━━━ Статья

Новый царский указ от 31 октября 1651 года предписывал все келии вновь возродившейся обители снести, старцев арестовать и их "с монастыря не спускать… беречь крепко". Но и на этот раз Капитону удалось уйти. Он перебирается ещё дальше на юг, в ещё более глухие вязниковские леса, между Шуей и Вязниками, окончательно исчезая из поля зрения правительства и церковной иерархии.
В дальнейшем церковные иерархи не раз высказывались о "еретичности" Капитонова учения. Но в чём же они усмотрели здесь ересь? Неужели лишь в крайнем аскетизме, вообще изначально свойственном христианскому учению? Судя по всему, сам Капитон, будучи простым иноком, священнического сана не имел, и все службы в его обители велись по особому, скитскому уставу. Этот устав не был каким-то собственным изобретением Капитона, но имел на Руси давнюю историю. "Беспоповщинская" практика была распространена у нас "с незапамятных времен, чуть не с самого начала христианства… - именно с той поры, когда выступают здесь простые иноки, подобные Кукше, и наряду с духовенством являются распространителями Церкви и представителями её среди язычников". По причине огромных пространств и крайней малочисленности священства жители многих областей привыкли в своих религиозных нуждах обходиться без священников и без храмовых богослужений. Так, церкви они заменяли часовнями, церковную службу - часовенной или келейной, священника - захожим старцем-иноком, а то и просто грамотным благочестивым мирянином.

━━━━━━

Задание
Перепишите статью о старце Капитоне полностью, не изменяя в ней ни слова.

━━━ Раздел данных

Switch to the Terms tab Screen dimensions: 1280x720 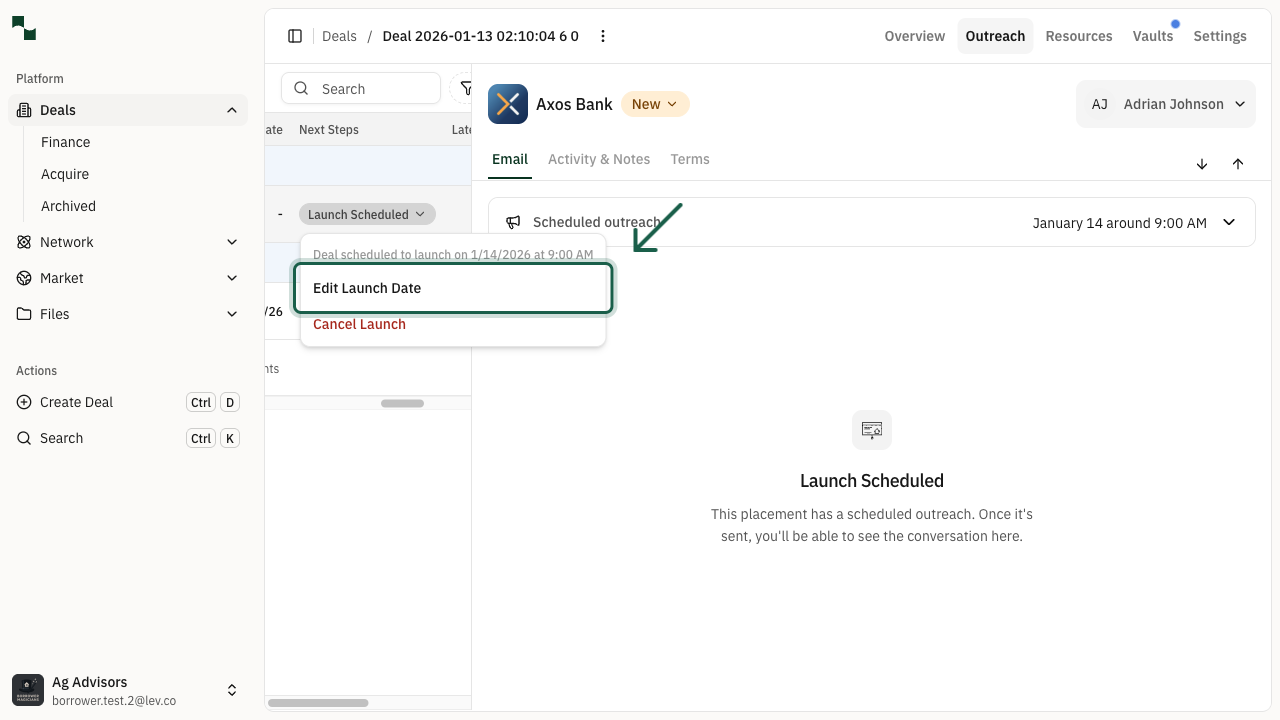[690, 159]
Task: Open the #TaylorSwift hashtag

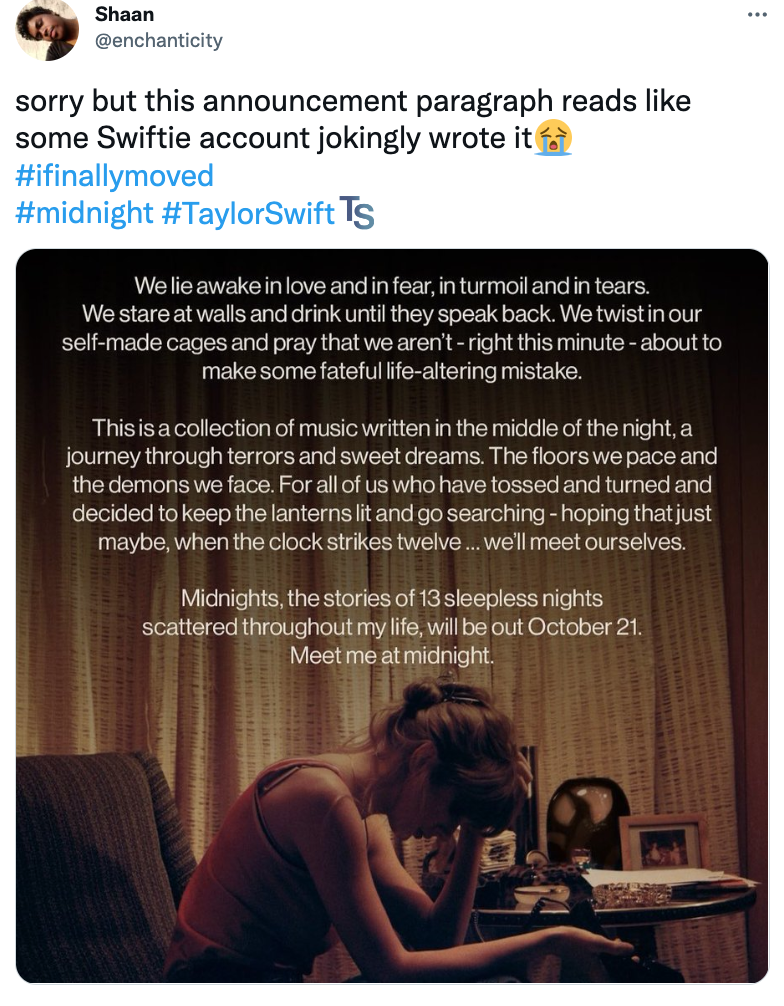Action: (x=241, y=212)
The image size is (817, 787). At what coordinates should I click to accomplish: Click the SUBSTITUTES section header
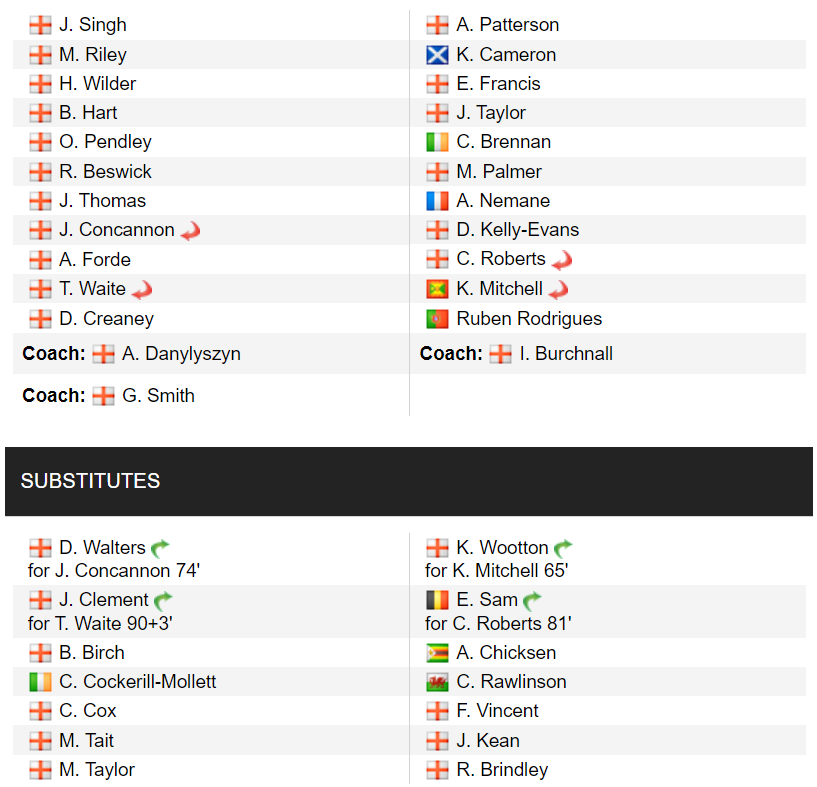pos(90,481)
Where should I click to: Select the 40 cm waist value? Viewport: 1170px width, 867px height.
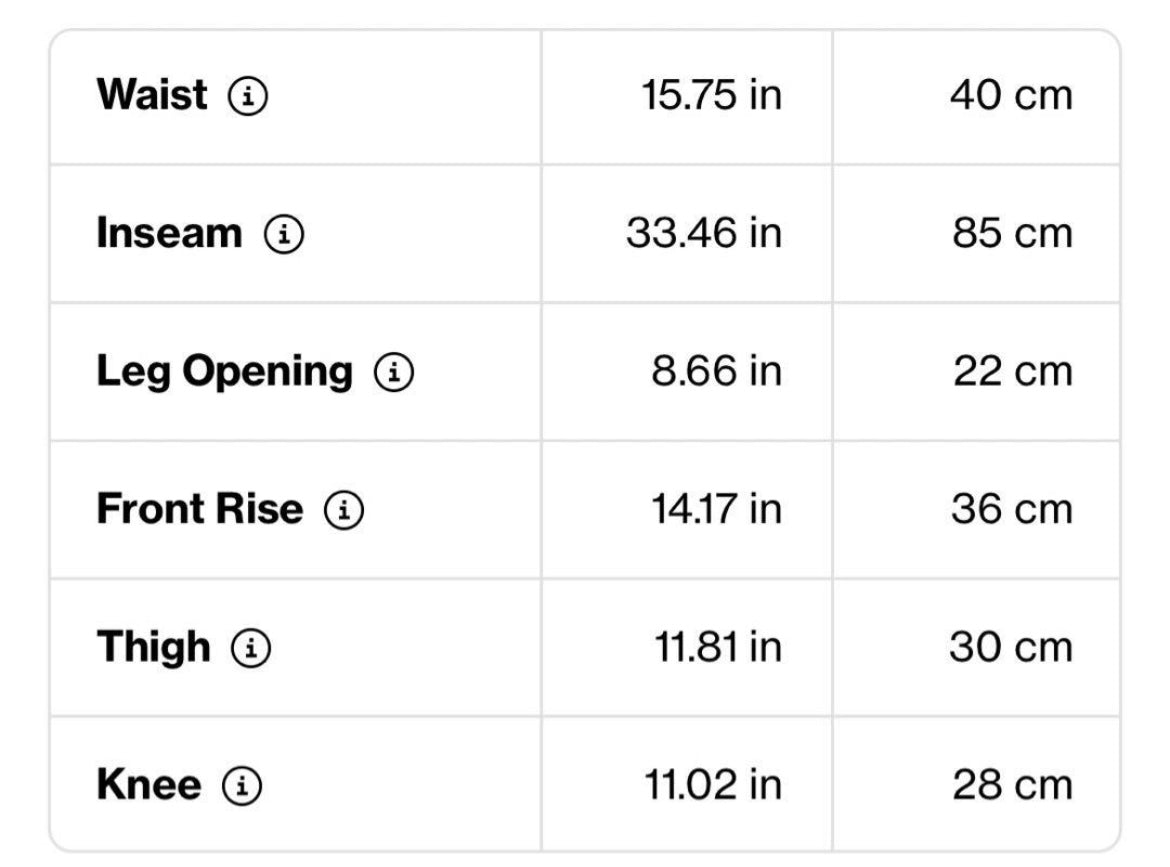point(1011,96)
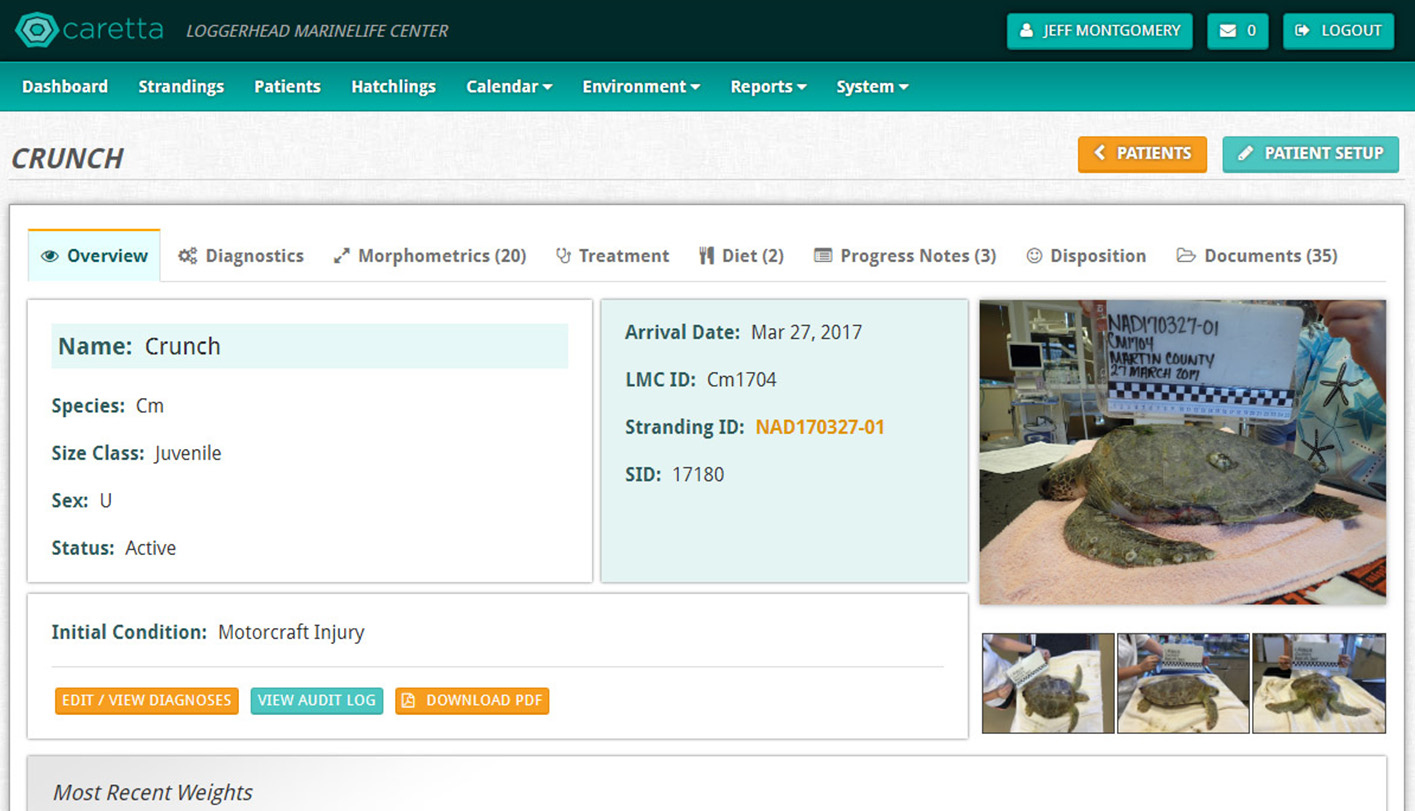1415x811 pixels.
Task: Download the patient PDF report
Action: pos(472,701)
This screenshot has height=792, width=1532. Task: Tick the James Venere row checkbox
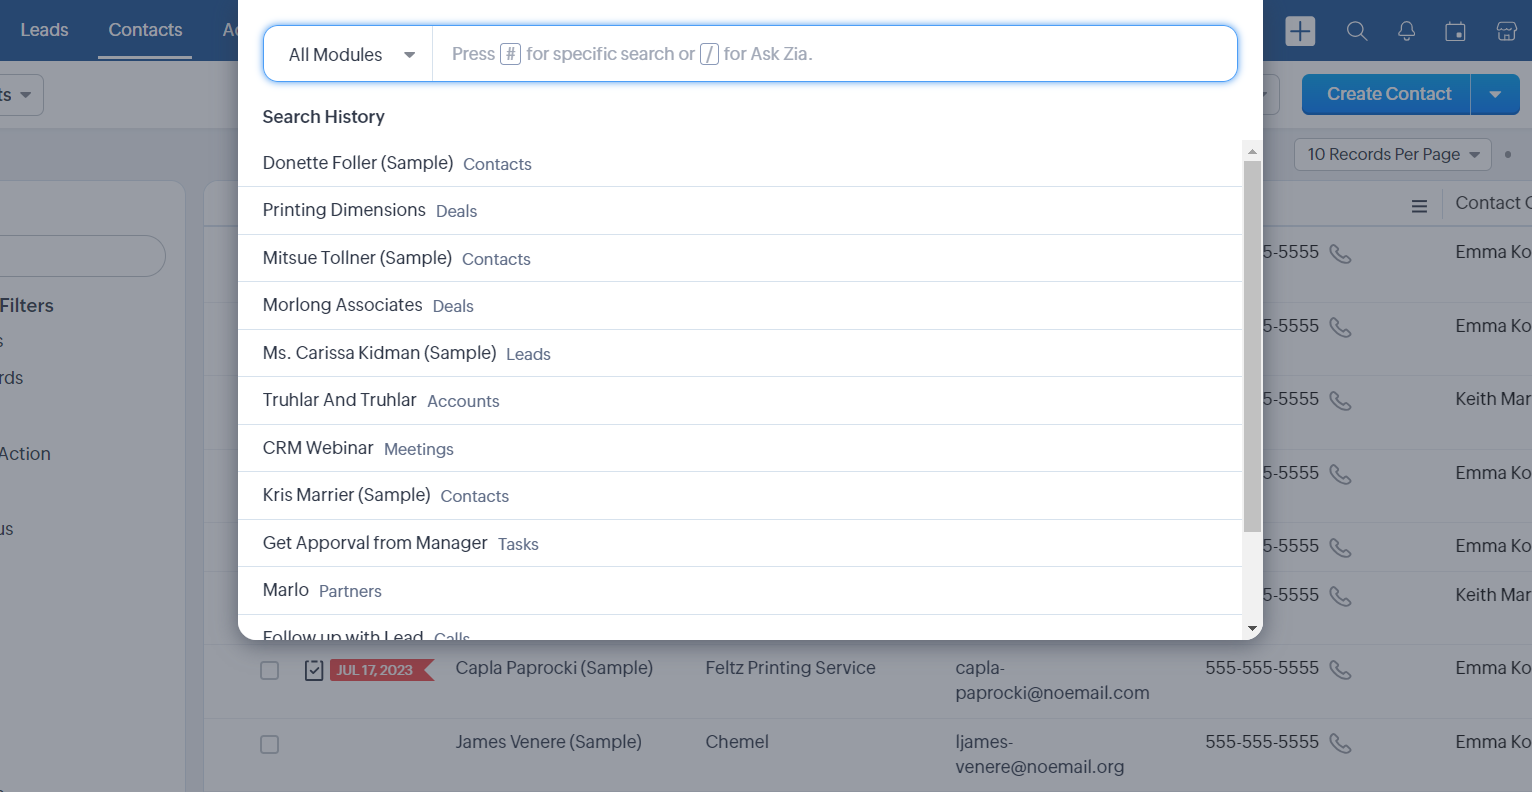point(270,744)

━━━━━━

Ответ на задание
Новый царский указ от 31 октября 1651 года предписывал все келии вновь возродившейся обители снести, старцев арестовать и их "с монастыря не спускать… беречь крепко". Но и на этот раз Капитону удалось уйти. Он перебирается ещё дальше на юг, в ещё более глухие вязниковские леса, между Шуей и Вязниками, окончательно исчезая из поля зрения правительства и церковной иерархии.
В дальнейшем церковные иерархи не раз высказывались о "еретичности" Капитонова учения. Но в чём же они усмотрели здесь ересь? Неужели лишь в крайнем аскетизме, вообще изначально свойственном христианскому учению? Судя по всему, сам Капитон, будучи простым иноком, священнического сана не имел, и все службы в его обители велись по особому, скитскому уставу. Этот устав не был каким-то собственным изобретением Капитона, но имел на Руси давнюю историю. "Беспоповщинская" практика была распространена у нас "с незапамятных времен, чуть не с самого начала христианства… - именно с той поры, когда выступают здесь простые иноки, подобные Кукше, и наряду с духовенством являются распространителями Церкви и представителями её среди язычников". По причине огромных пространств и крайней малочисленности священства жители многих областей привыкли в своих религиозных нуждах обходиться без священников и без храмовых богослужений. Так, церкви они заменяли часовнями, церковную службу - часовенной или келейной, священника - захожим старцем-иноком, а то и просто грамотным благочестивым мирянином.